The series premiered on Disney+ on July 28, 2021. A second season was also announced June 15, 2022.


Chip 'n' Dale: Park Life Tropes:

  • Adaptational Nice Guy: Donald Duck is notably nice with Chip and Dale compared to their traditional dynamic to the classic cartoons and previous shorts.
  • Adaptational Personality Change: Clarice's personality in Chip 'n' Dale: Park Life is stern, serious, and tomboyish. Compared to her standard personality where she's flirtatious, bubbly, and sweet-natured. She also has shades of a Composite Character, given how she's a skilled mechanic and tinkerer, just like Gadget, the chipmunks' mutual love interest in Chip 'n Dale: Rescue Rangers.
  • Anthropomorphic Shift: A reverse example with Clarice who's depicted as a regular chipmunk as Chip and Dale in the series. Compared to her standard design where she had a more humanoid design.
  • Bigger on the Inside: In The Jungle, Chip and Dale enter a small prickle bush whose inside becomes a vast jungle they get lost in.
  • A Bloody Mess: A Running Gag on Bird Brains is Dale mistaking raspberry juice for blood, leading him to think Chip is a murderer.
  • The Bus Came Back:
    • "Pluto's Quin-puplets" from the 1937 Pluto cartoon of the same name make a return to animation after being absent in Disney related media for 84 years.
    • Clarice the Chipmunk from the 1952 Chip 'n Dale short "Two Chips And A Miss" also returned after being absent in animation for 69 years (not counting some of Disney's Japanese exclusive shorts). note 
  • Butt-Monkey: Donald Duck, of course. The titular duo, too, especially Chip.
  • The Cameo: Starting in Season 2, other characters in the wider Classic Disney universe make an appearance beyond Pluto and Donald, like Daisy and his nephews. Most notable in the Christmas episode, where Mickey, Minnie, and Goofy appear at Donald's Christmas party.
  • Chained Heat: In “It Takes Two to Tangle”, Chip and Dale get their tails knitted together.
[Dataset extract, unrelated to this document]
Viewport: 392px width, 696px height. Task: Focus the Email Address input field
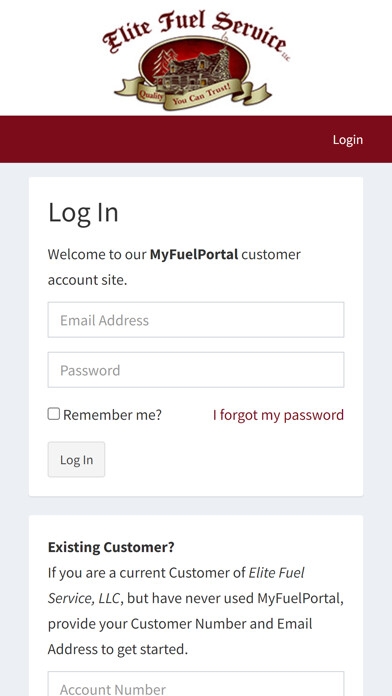pos(196,320)
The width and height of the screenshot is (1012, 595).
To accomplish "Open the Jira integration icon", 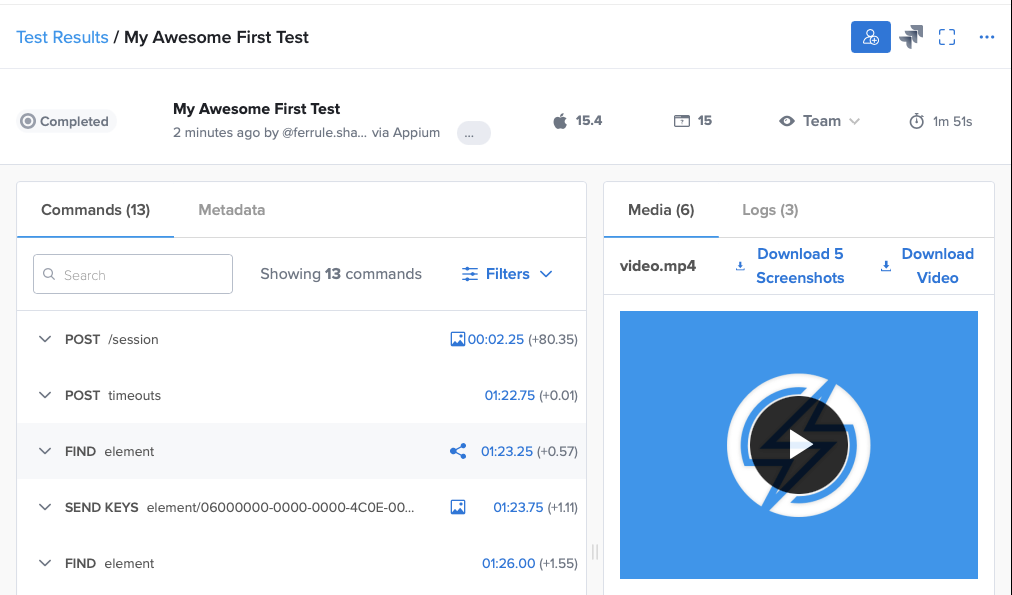I will (x=910, y=37).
They’re at first amused, but soon start getting on each other’s nerves.
  • Company Cross References: In "The Flight", while Dale is flying with the ducks, he can be heard singing something similar to "You Can Fly! You Can Fly! You Can Fly!".
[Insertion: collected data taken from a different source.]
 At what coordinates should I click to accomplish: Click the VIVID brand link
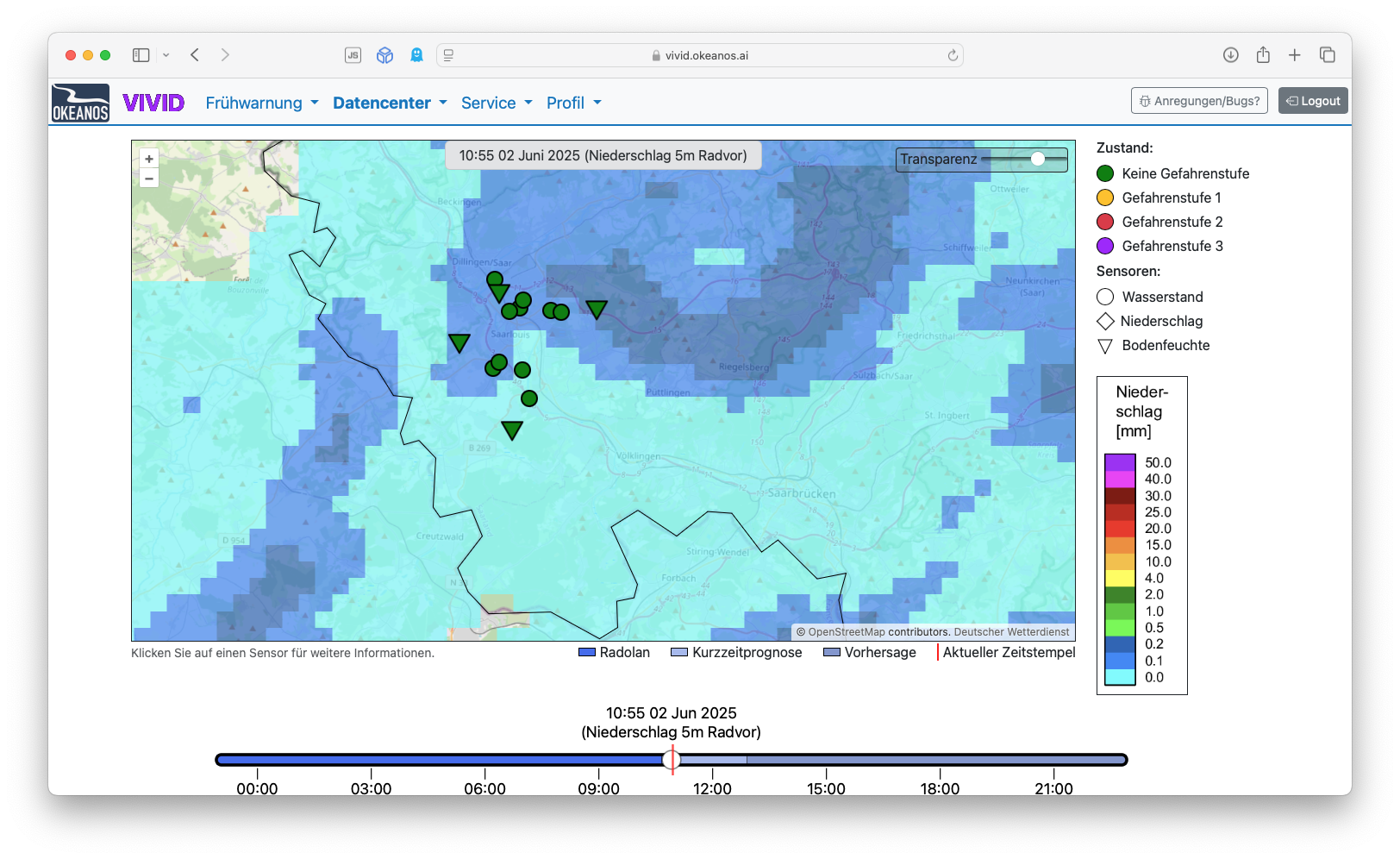pyautogui.click(x=153, y=103)
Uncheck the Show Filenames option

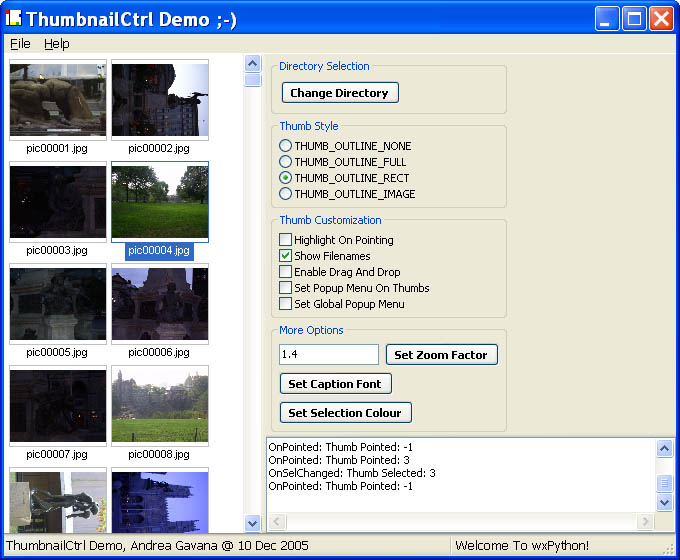click(x=286, y=256)

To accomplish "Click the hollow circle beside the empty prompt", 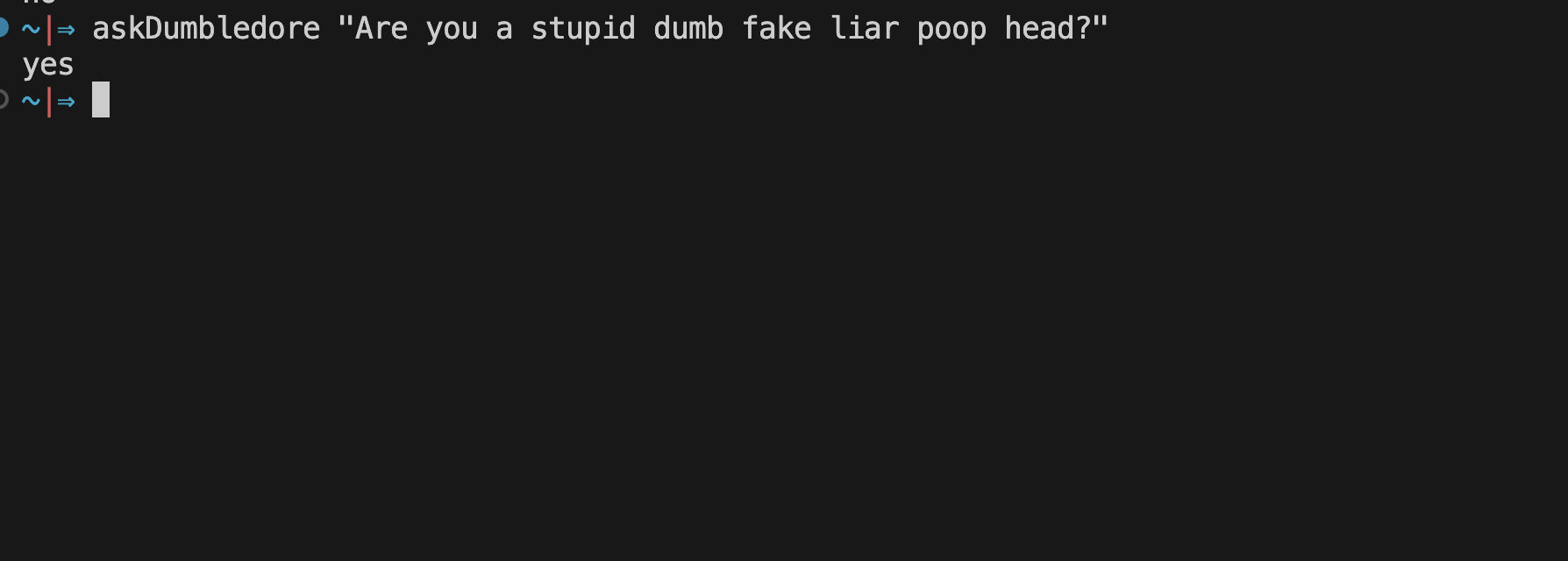I will 4,101.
  • Cone of Shame: In Cone Alone, one of Pluto's pups gets a cone after going to the vet, and is showered with gifts to make him feel better. Dale sees this and puts on a traffic cone to get the same treatment from Chip.
  • Disney Death: The Ghost opens on Dale's funeral, with a flashback revealing that he was chased out to the street by Butch and got run over by the guy painting the white line on the street. Turns out it didn't kill him, just painted him white, and when Chip finds out they decide to make Butch believe Dale is a ghost. It gets played with when Butch dies of a heart attack and comes back as a ghost, but then jumps back into his body.
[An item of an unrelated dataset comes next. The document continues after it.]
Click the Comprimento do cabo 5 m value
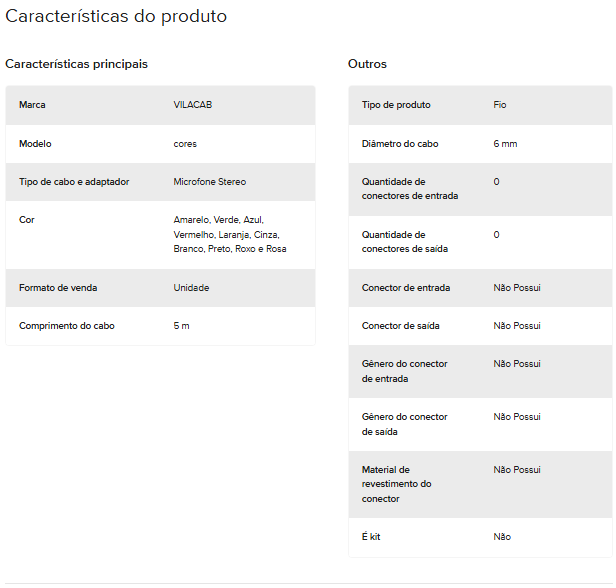This screenshot has width=616, height=588. coord(181,326)
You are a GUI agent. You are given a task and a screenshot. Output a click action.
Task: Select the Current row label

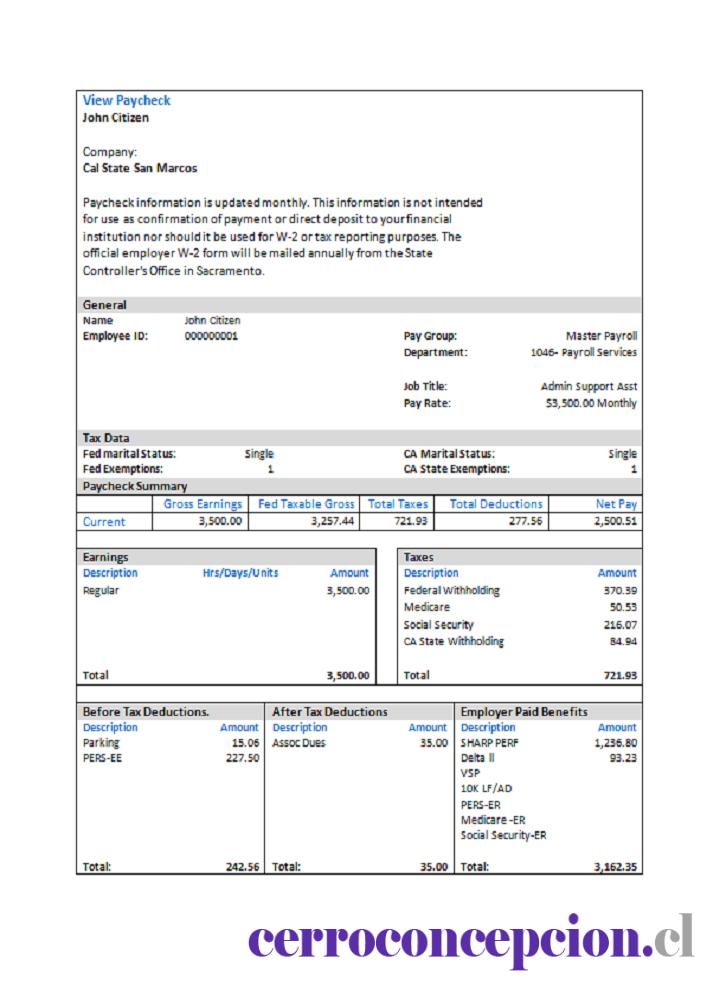coord(104,522)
  • Dogface: Many a background character has them, though it is particularly egregious when certain characters are just humans with dog noses, to the point they have human ears as well.
  • Doom It Yourself: The third segment of episode 9, Craft Craze, is kicked off by Chip accidentally destroying Chip and Dale's home just by trying to put up a picture, so Dale tries to fix everything, but gives up and hires Clarice to do it while Chip's not around.
  • Help, I'm Stuck!:
    • In Dog in the House, Pluto gets stuck in the chipmunk's tree.
    • In Cone Alone, both Chip and Dale end up stuck in a traffic cone, and in trying to get loose the cone then gets caught in a cement mixer, and cement start pouring into the cone. They manage to get out just in time, but then Chip is encased in cement.
  • Help Mistaken for Attack: In Bird Brains, a peacock falls on a trashcan and Chip tries to pull it out by her tailfeathers, tearing them off. All the other animals, including Dale, think Chip was attacking her, and they shun him from the park. Later, the peacock falls in again and this time Dale gets the blame when trying to help her and is shunned as well. In the end, it's the chipmunks who fall in the trash and the peacock is the one kicked out.
  • Mistaken for Murderer: Chip in Bird Brains, after Dale mistakes raspberry juice on his face for blood.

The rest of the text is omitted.